Homeless Encounters

I was walking around downtown the other day. It was kind of hot out, and I was running to a few different places. I go past City Hall, over where the sub entrance is, and these homeless guys start yelling at me. I had headphones on so I just ignored them and acted as if I didn’t hear them. But I did hear them…

“What is you wearing tights on for?”

“Ay. Ay! AYE GIRL! It’s too hot for them tights!”

“It’s so hot out! What is she doing?”

I swear, only in Philadelphia will the homeless community judge your fashion sense in passing. What the feezy?

Couple things..

Why do you care so much about what I’m wearing that you feel the need to yell at me on the street about it, like that will change anything? Don’t you have more pressing questions that should be answered? Like, oh I don’t know, maybe what you and the pet cat you inexplicably have are going to eat tonight? Worry about yourself! You don’t know my life! You don’t know what cold buildings I enter on a daily basis. You don’t know how often I shave my legs. You don’t know me. You don’t know anything.

They irked me. I do not mess with the homeless like that. I have stories. You’re nice and try to give, and it just backfires. I am so done.

One time my uncle and I were leaving a baseball game and walking to the car which we parked outside of the stadium lot. On the way to the car, this man was sitting outside of this fried chicken shop, and he asked us for food. We were willing to help, so naturally we went into the place he was sitting by. We get this guy a meal, bring it out to him, and he starts thanking us, telling us God bless, all that stuff. Then he opened the bag…

“…Chicken? I’M F*CKING SICK OF CHICKEN!”

And he proceeded to chuck the bag of food at us in disgust.

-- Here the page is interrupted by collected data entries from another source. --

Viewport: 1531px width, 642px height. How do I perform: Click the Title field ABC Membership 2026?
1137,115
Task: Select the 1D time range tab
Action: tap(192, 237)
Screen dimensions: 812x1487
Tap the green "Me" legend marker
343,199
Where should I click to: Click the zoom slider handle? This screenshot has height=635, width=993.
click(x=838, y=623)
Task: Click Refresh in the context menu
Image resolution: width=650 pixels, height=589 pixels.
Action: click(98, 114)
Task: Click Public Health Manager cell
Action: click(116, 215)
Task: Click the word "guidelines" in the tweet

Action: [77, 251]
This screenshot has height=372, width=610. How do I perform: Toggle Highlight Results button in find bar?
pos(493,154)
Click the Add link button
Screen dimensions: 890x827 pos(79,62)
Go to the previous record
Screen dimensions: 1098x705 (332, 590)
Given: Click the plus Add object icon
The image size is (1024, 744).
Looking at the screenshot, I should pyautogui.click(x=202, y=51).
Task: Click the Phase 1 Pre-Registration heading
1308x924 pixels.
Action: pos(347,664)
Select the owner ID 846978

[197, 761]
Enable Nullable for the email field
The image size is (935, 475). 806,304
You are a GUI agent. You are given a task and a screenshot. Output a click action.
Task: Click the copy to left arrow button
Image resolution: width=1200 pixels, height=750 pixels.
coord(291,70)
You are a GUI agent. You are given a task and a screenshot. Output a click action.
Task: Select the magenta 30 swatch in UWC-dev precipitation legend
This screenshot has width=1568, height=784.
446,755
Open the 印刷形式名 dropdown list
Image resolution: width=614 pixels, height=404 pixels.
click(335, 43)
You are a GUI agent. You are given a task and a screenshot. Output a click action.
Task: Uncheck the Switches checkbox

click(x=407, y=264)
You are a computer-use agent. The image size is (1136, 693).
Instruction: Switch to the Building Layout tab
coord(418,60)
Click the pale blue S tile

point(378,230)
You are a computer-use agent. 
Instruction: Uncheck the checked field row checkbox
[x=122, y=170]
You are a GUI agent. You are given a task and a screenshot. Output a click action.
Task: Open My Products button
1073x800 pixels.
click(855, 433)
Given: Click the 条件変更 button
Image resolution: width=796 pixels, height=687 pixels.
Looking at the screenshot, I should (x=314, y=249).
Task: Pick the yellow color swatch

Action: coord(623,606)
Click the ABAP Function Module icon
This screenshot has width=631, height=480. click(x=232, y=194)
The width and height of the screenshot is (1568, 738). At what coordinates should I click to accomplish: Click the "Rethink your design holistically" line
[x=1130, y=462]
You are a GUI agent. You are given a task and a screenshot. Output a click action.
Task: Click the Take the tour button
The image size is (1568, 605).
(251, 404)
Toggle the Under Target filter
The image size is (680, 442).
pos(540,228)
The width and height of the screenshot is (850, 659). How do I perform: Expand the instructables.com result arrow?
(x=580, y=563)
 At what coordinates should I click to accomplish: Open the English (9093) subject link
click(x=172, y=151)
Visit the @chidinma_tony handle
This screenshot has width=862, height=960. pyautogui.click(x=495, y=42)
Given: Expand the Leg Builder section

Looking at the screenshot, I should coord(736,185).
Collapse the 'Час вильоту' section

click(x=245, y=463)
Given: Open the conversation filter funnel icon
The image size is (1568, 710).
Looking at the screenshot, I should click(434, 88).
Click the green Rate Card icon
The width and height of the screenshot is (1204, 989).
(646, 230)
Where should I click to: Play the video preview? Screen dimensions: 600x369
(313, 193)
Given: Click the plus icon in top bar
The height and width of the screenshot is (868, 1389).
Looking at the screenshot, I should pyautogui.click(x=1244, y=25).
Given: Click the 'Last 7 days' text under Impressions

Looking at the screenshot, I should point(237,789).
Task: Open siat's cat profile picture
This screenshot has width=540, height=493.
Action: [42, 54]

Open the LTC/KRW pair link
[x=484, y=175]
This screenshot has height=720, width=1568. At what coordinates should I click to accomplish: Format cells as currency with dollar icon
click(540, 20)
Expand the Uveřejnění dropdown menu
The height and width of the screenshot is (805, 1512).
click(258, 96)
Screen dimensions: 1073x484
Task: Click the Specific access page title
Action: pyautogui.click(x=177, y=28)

Oh, I’m sorry, homeless guy, that my generosity wasn’t good enough for you. You asked for food and you received food. Not good enough though. My bad. Was I supposed to drive down the road and get you something else? Nevermind the whole, beggars can’t be choosers thing, but you do realize the meaning of the term homeless, right? LIke, if you were so sick of chicken to the point of refusing it, you could just move and sit outside of some place that, y’know, wasn’t a chicken store? You’re not paying mortgage on the sidewalk, get up and leave! But yeah, he just threw the food back at us. And it’s experiences like those that have kept me from making eye contact with people on the street.

Anyway, if you have stories about your interactions with the homeless, I’d love to hear them in the comments.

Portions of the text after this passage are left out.